Global News reported EFI saying that BC could become “at risk” for power generation as early as 2026. In fact the province last year was forced to import a record amount of power, some 10,000 gigawatt-hours, the equivalent of two Site C dams worth.

The organization is calling on the government to look at alternatives to hydro (how about nuclear?) to meet BC’s generation needs, states Global, adding the government has put out a call for more independent power producers to help alleviate some of the future demands.

“Where is the electricity going to come from? Relying on imports from our neighbors is a very risky proposition because they are facing their own challenges, they’re recording record growth in demand and their own systems are going to face questions going forward,” the TV news clip quotes Barry Penner, from Energy Futures Initiative, who noted it’s ironic that, while BC is moving away from natural gas generation, the province is importing energy from fossil-fuel sources. The situation is only going to get worse, as home heating electrification plus the increase in electric vehicles pushes demand past BC’s generation limits.

An earlier Global BC television interview had the program manager for Clean Energy Canada, Evan Pivnick, saying that Site C will only add about 9% to the electricity BC Hydro generates currently. Moreover, he said that BC Hydro is already predicting that we need “at least another Site C and a half before 2030 to meet demand, and there’s a good reason to think that even that might be underestimating just how much power demand could grow.”

At this point there should be a collective gasp. The first Site C is costing $16 billion, and it isn’t yet generating power. That isn’t supposed to happen until 2025. Now BC Hydro is saying we need another 1.5 Site Cs before the end of the decade. @ $16B each, and that’s a conservative estimate, given how much inflation has bumped up construction costs, we are talking at least another $24B, to generate only another 1,800 megawatts of power — a pittance, really.

Conclusion

The number of EVs on BC roads over the past six years has exploded by nearly 2,000%! Electricity demand is expected to increase by 15% between now and 2030.

By the time Site C is operational, it will already be obsolete; much more power is needed.

How are we going to get it? The answer should be nuclear. As we rapidly run out of electricity while demand for it surges, and the province continues to be ravaged by forest fires, floods and other manifestations of global warming that are costing billons of public funds, we had better start thinking like Ontario and New Brunswick.

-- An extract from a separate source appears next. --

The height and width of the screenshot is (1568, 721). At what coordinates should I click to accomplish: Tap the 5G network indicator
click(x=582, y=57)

Site C is a boondoggle. It was never going to be enough to meet our energy needs, especially with 40% of its power capacity going to turn fracked natural gas into LNG that is then shipped to Asia. The folly is we’re subsidizing energy in China while being stuck without the electricity needed, fooled by our smooth-talking politicians who carry out their touch-feely plans to go emissions-free.

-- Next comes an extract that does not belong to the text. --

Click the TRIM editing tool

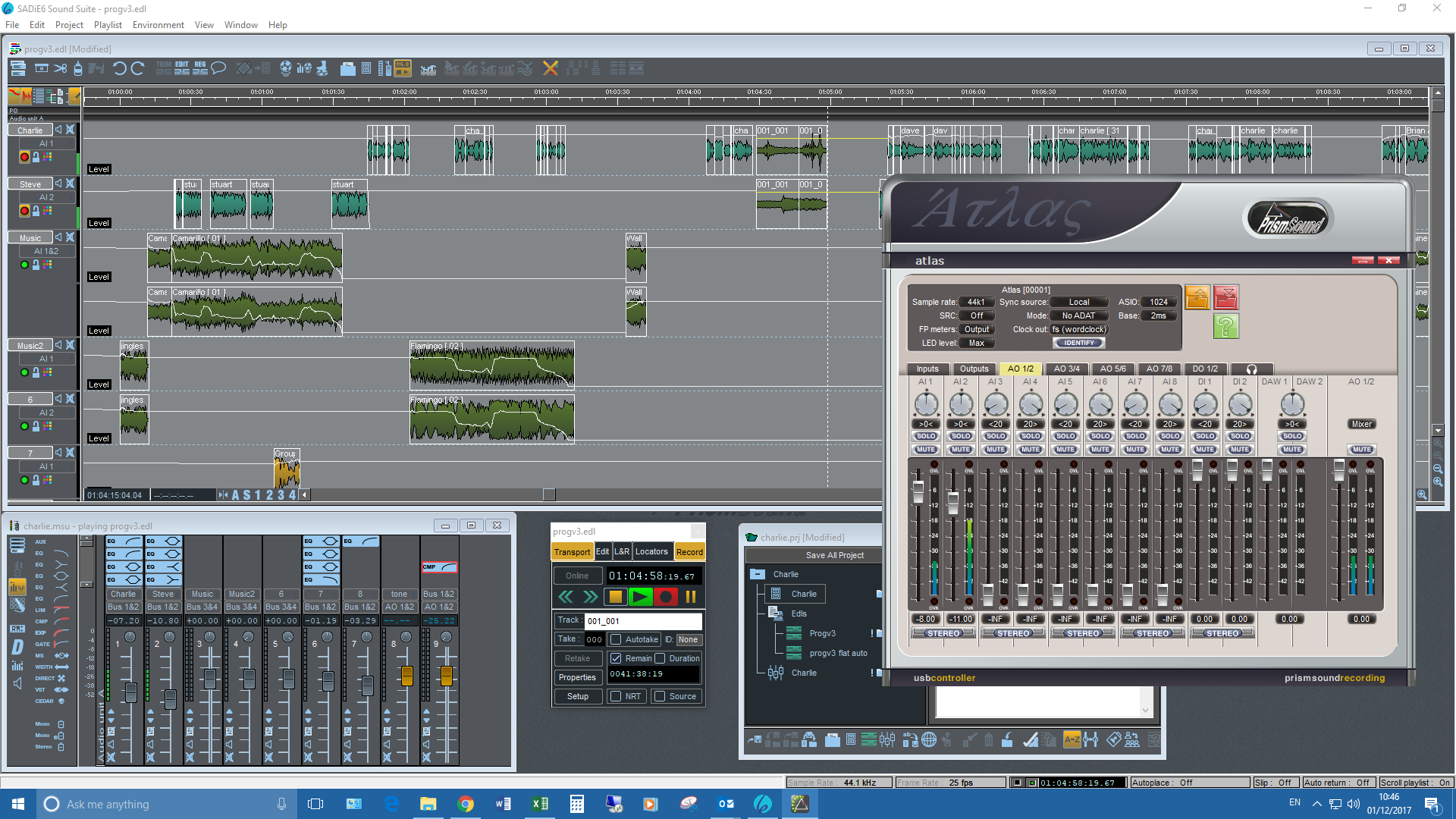[164, 68]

The NDP says the LNG Canada project will bring in CAD$22 billion to BC’s coffers over 40 years.

We’re told US$10 million worth of gas per day will flow through the pipeline. That’s US$3.65B a year. Over 40 years, US$146.3B. The Site C dam is already costing CAD$16B, then add CAD$5.3B in tax breaks for the LNG project.

This is a terrible deal for British Columbians. Subtract a minimum $21.3B from $22B and we barely break even. And that’s just the financial side, the environmental side is an even bigger loser. We don’t get the electricity, instead we get polluted water and air, and we get dead killer whales and other dead cetaceans from all the extra tanker traffic.

BC’s LNG boondoggle continues to lack critics

We’re flooding perfectly good farmland (around 6,500 hectares) so the Lower Mainland has enough electricity to drive EVs. That isn’t green, and neither is the plan to develop a liquefied natural gas industry in northern BC.

If, instead of wasting $16 billion on Site C, the politicians would wake up to nuclear power, for that same $16B they could have 80,000 megawatts — the equivalent of 266 small nuclear reactor plants each generating 300MW, or roughly 66 Site C dams.

87% of BC’s power is generated by hydro, and dams provide roughly 16,000MW of capacity. But we don’t need to, nor should we, from an environmental/ food security perspective, dam any more rivers. Imagine if we took that $16B and built a small nuclear reactor in every small town in BC, and/or where the energy is most needed, such as in the large centers, in the energy-producing Peace River region or building mines and a smelter in BC’s Golden Triangle freeing US$4 trillion worth of stranded metals.

The futility of Site C is shown by one more statistic, and that is the amount of power consumed in British Columbia. In 2022, the province used 1,285 petajoules of end-use energy, which is the equivalent output of 70 Site C dams. Just one dam costing $16 billion will provide only 9% of the power BC Hydro generates, in fact it’s less than that, given that 40% of Site C is allocated to LNG Canada.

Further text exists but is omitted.